Bayesian derived predictions for twice daily theophylline under outpatient conditions and an assessment of optimal sampling times.

1. The accuracy of a computerised method of pharmacokinetic interpretation of a single serum theophylline concentration, employing the statistical technique of Bayesian analysis, has been evaluated for an oral slow release form of theophylline using twice daily dosing. 2. Twenty‐four hour steady state serum theophylline concentration‐time profiles of one Uniphyllin Continus 400 mg tablet (Napp Laboratories) every 12 h were measured in 15 patients.
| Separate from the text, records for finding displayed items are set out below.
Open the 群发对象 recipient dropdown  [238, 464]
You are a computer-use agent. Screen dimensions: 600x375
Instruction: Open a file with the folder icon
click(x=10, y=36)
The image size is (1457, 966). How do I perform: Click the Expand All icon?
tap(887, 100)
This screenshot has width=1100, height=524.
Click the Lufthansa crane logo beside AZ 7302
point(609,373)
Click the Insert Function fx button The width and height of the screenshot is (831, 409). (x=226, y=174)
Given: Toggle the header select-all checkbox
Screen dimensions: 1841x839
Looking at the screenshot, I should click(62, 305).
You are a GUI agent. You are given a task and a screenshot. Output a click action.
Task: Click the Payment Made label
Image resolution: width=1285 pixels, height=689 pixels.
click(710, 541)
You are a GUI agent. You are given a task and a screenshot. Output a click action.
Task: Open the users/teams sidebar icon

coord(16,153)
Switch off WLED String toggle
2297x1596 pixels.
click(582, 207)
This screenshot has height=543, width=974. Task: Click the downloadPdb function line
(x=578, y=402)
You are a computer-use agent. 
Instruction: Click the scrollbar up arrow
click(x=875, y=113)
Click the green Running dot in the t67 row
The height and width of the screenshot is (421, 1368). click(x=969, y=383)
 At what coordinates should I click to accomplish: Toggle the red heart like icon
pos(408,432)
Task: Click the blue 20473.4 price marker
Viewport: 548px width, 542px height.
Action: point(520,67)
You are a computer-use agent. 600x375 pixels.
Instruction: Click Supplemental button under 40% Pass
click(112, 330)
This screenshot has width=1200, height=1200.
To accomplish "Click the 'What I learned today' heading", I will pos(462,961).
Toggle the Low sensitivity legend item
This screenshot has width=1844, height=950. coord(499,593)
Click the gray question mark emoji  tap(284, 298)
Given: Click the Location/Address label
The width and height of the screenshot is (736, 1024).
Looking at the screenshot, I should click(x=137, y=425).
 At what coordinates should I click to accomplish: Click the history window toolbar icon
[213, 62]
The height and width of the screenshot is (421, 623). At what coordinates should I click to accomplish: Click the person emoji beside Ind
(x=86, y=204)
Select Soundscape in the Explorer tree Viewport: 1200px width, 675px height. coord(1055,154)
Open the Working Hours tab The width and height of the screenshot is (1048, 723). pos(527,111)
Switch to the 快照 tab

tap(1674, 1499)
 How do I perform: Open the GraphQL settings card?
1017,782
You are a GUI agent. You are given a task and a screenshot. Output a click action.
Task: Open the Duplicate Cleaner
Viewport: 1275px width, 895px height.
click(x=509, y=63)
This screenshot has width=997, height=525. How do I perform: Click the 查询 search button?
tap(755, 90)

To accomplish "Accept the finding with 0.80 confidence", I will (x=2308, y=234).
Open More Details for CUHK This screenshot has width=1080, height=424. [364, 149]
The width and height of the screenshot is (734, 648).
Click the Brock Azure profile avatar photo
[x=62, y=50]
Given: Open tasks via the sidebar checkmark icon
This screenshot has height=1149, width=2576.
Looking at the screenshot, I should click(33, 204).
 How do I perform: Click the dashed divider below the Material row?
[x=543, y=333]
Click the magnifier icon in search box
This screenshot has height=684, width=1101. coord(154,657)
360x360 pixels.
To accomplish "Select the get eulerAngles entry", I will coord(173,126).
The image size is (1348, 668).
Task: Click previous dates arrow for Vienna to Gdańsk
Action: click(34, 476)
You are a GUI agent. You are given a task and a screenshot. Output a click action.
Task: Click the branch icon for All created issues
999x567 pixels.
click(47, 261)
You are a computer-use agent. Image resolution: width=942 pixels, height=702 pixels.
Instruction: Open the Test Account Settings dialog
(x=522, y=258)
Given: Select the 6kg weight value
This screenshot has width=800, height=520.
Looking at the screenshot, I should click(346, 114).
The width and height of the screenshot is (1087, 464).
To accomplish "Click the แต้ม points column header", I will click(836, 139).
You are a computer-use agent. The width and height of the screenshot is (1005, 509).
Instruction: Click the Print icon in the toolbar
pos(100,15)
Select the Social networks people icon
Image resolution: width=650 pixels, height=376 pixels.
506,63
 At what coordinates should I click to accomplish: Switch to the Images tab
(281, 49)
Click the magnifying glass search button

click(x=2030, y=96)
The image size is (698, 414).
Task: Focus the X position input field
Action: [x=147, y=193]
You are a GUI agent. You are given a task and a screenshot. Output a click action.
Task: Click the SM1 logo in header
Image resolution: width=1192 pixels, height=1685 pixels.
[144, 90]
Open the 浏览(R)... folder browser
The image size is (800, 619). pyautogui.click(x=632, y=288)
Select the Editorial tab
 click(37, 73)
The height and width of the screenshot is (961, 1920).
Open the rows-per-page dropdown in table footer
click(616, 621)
These profiles demonstrated a diurnal variation of theophylline absorption which was faster during the day. 3. Revised predictions of the profiles were generated by Bayesian analysis using a single serum theophylline concentration taken during a previous outpatient appointment. Comparing the predicted and measured profiles, the accuracy of the Bayesian method is considered more than adequate for clinical purposes. 4. The predictions produced by the revised estimates were statistically less biased and more precise than those derived by a theophylline algorithm using population data. 5. The mean prediction errors of the revised estimates of the day and night‐peak drug concentrations were ‐0.55 mg l‐1 and ‐0.21 mg l‐1 whilst those of the evening and morning troughs were 1.17 mg l‐1 and 0.41 mg l‐1, respectively. 6. Analysis of the predictive and relative performance of the samples drawn during the profile revealed that the sample taken prior to a morning dose produced the most accurate predictions. 7. There was no statistical difference in the relative predictive performance of samples drawn up to 4 h before or 2 h after the morning dose. It is, therefore, recommended that all serum theophylline concentrations to be used in Bayesian analysis, should be drawn within this period.